Iniciaremos com o que ficou de fora, começando pelos icônicos “Instant Kills”, técnicas que sacrificavam toda a barra de especial e eram difíceis de serem conectadas, mas arrancavam toda a vida do inimigo em apenas um movimento. Embora não fossem muito usadas pela falta de praticidade, elas eram adoradas pelo elemento cinematográfico que traziam. Não entrarei em detalhes sobre o as demais mecânicas, que requerem uma explicação mais técnica, já que não estão em Guilty Gear -Strive-. Ficam aqui listadas para fãs antigos da série, para que estejam cientes com o que deixa de existir: “Blitz Shield/Attack”, “Danger Time”, “Dead Angle Attack”, além do efeito de “Stagger”
O esquema de botão em Guilty Gear -Strive- é idêntico, com botões para golpes fracos (P), médios (S), fortes (HS), chutes (K) e Dust (D) – que funciona como um ataque que lança inimigos ao ar. Os últimos jogos permitiam lançar o oponente ao canto da tela com o Dust. Em -Strive-, porém, somente podemos lançar os adversários para cima, combos mais limitados e a necessidade de se carregar o movimento por algum tempo. O controle só foi testado por mim através do Dualshock de PS4. No caso, é bem responsivo, sem nenhum problema de reconhecimento de inputs.
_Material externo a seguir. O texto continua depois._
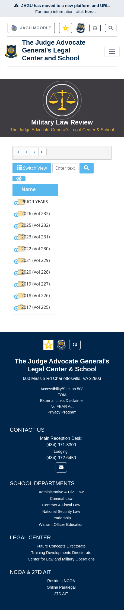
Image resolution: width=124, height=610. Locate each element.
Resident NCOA (61, 581)
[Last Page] (42, 152)
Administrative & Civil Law (61, 492)
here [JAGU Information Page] (90, 11)
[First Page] (18, 152)
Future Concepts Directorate (61, 546)
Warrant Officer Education (61, 524)
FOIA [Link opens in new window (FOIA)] (62, 395)
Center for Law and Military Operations (61, 559)
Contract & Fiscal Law (61, 505)
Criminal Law (61, 498)
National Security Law (61, 511)
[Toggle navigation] (112, 51)
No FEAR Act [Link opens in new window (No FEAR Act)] (62, 406)
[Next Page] (34, 152)
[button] (49, 344)
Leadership (61, 518)
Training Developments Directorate (61, 552)
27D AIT (61, 594)
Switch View (32, 168)
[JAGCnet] (80, 28)
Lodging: (61, 451)
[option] (35, 203)
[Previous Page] (26, 152)
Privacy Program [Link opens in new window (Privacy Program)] (61, 412)
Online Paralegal (61, 587)
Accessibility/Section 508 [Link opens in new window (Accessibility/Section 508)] (61, 389)
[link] (31, 28)
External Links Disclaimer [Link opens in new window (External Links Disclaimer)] (62, 400)
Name (28, 189)
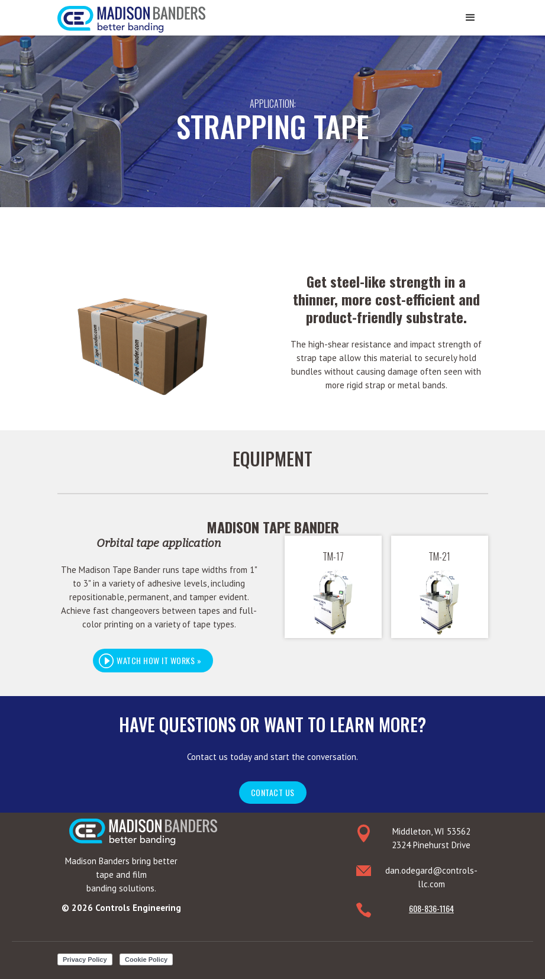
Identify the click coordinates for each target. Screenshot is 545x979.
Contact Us (273, 792)
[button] (470, 18)
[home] (131, 16)
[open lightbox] (159, 660)
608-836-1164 (431, 908)
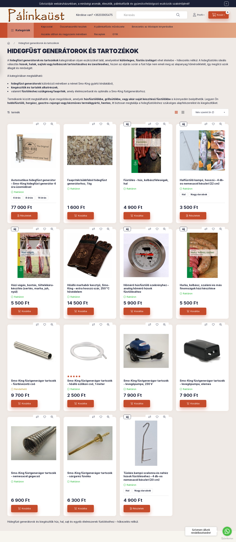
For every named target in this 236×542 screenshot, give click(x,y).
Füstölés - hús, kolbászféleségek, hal (146, 181)
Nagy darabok (199, 194)
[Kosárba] (80, 215)
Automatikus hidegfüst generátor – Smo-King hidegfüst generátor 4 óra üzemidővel (33, 183)
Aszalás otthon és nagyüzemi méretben (64, 34)
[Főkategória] (8, 43)
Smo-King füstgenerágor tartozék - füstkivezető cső (33, 382)
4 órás (16, 197)
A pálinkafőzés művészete (109, 26)
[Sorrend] (210, 112)
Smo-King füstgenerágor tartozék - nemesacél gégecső (33, 474)
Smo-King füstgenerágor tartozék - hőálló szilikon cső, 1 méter (89, 382)
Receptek (99, 34)
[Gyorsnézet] (52, 124)
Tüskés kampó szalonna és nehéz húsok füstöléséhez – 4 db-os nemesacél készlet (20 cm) (146, 476)
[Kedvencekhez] (44, 124)
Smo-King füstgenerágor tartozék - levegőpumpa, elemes (202, 382)
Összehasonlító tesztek (73, 26)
Retornam também algumas opções defensivas tradicionais: ~instant block~ “fautless defense” e “psych burst”. A primeira refere-se a bloquear um ataque adversário logo antes do mesmo conectar, que beneficia o defensor com mais tempo para contra-atacar do que o normal. A segunda trata de um escudo que pode ser gerado em troca da barra de especiais (tension gauge), neutralizando o dano já reduzido pela defesa comum e afastando o atacante. A terceira, por sua vez, dispõe de um movimento que gasta uma barra própria e interrompe um movimento ofensivo do oponente lançando-o para longe.
As penalidades por ficar excessivamente na defensiva também estão presentes. Se um jogador ficar fugindo sem tentar causar dano ao oponente, o jogo irá drenar toda a sua barra de especial e limitar o ganho da mesma por algum tempo.
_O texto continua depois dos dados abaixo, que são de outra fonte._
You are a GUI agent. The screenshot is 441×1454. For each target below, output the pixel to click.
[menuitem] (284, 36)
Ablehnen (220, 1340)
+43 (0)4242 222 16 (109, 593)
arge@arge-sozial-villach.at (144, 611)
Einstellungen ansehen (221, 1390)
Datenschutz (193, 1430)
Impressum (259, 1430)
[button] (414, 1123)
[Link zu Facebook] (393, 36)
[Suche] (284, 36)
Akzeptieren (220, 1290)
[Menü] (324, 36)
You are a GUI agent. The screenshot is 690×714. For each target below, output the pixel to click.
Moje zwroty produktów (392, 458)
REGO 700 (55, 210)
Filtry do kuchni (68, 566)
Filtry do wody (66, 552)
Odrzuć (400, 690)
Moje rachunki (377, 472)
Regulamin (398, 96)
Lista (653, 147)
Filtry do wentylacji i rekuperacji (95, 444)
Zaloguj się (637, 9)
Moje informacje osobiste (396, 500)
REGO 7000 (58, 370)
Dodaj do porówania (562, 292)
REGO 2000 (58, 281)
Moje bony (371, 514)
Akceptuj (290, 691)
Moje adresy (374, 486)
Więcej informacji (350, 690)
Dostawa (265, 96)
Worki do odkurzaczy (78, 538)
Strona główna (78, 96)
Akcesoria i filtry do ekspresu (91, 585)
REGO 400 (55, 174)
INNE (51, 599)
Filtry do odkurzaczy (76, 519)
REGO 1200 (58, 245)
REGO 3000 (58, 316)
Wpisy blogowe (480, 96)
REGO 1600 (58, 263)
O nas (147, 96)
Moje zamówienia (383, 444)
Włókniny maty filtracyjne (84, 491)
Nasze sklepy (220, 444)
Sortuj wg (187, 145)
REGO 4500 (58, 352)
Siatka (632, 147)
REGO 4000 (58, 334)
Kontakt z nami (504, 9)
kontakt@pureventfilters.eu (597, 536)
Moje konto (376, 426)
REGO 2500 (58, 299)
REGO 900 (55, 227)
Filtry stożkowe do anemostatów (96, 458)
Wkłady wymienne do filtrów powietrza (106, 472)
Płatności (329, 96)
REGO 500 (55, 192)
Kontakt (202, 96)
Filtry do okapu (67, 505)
No lado ofensivo das coisas, os agarrões agora tem animações ao não conectarem e um comando específico para serem executados. Não é mais possível encaixar um golpe forte após um fraco o que limita certas rotas de combos e simplifica os mesmos. O dano das combinações foi aumentado, em compensação, resultando em poucos acertos e grande estrago.
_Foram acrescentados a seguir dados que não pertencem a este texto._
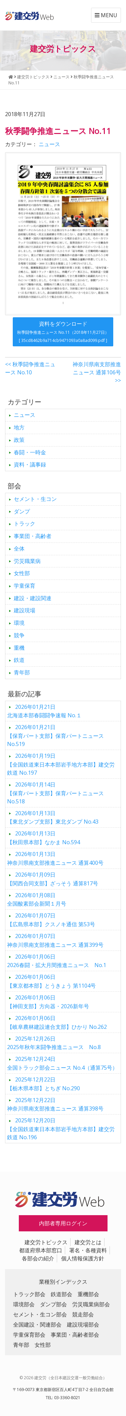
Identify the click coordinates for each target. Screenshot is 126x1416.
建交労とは (88, 1242)
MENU (106, 15)
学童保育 (24, 585)
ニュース (49, 144)
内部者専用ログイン (63, 1223)
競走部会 (83, 1314)
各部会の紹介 (38, 1258)
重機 (19, 647)
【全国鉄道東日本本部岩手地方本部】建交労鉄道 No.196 (61, 1129)
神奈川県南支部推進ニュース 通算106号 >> (97, 372)
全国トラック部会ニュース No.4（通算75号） (62, 1063)
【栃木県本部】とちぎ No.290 (43, 1084)
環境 (19, 622)
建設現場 (24, 610)
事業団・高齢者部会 (75, 1334)
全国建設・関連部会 (37, 1324)
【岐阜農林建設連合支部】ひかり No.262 (57, 1022)
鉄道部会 (61, 1294)
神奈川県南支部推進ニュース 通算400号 (55, 858)
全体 (19, 548)
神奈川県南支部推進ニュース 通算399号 (55, 940)
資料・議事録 (30, 464)
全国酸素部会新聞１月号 (36, 899)
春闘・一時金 (30, 452)
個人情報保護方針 (82, 1258)
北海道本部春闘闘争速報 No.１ (44, 711)
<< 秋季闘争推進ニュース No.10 (30, 368)
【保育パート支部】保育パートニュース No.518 (55, 793)
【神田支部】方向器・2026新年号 (48, 1002)
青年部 (22, 672)
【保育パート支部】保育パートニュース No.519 (55, 735)
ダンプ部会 (53, 1304)
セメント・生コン (35, 499)
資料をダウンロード (63, 331)
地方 (19, 427)
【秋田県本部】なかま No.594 (43, 838)
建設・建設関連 (32, 598)
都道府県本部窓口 (40, 1250)
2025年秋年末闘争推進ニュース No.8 (54, 1043)
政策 (19, 440)
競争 (19, 635)
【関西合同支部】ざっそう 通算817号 (52, 879)
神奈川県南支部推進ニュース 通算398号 (55, 1104)
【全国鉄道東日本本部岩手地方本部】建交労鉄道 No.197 (61, 764)
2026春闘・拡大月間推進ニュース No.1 (56, 961)
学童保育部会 (29, 1334)
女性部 (22, 573)
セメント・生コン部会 (40, 1314)
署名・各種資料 (88, 1250)
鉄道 (19, 660)
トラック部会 (29, 1294)
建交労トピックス (46, 1242)
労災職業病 (27, 561)
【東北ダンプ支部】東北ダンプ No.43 (52, 817)
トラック (24, 523)
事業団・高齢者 (32, 536)
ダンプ (22, 511)
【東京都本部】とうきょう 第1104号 (51, 981)
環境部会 (24, 1304)
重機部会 (88, 1294)
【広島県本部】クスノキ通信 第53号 (51, 920)
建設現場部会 (83, 1324)
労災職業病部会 (91, 1304)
Jogadores antigos podem se sentir limitados com as opções menos numerosas e complexas no que diz respeito a destruir seu oponente. Isso não quer dizer que não haja espaço para estilo, -Strive- certamente tem sua cota de combinações e estratégias empolgantes. Ainda que seja mais difícil ver combos gigantescos nessa edição, eu nunca subestimo o que jogadores criativos podem fazer com um jogo após passarem algum tempo com ele.
Em conformidade com a maior acessibilidade do gameplay, o “Roman Cancel” – técnica que permite cancelar a animação de algum movimento por metade da barra – já simplificado no último título da série, agora desacelera o oponente com sua ativação, dando mais oportunidades para o jogador continuar um combo ou fugir de contra-ataques.
Os movimentos especiais da franquia, chamados de Overdrive, estão intactos. Custam 50% da barra e causam danos elevados aos oponentes quando não executados em meio a um combo. Alguns são acompanhados de movimentos de câmera e animações mais detalhadas. Outra marca da série.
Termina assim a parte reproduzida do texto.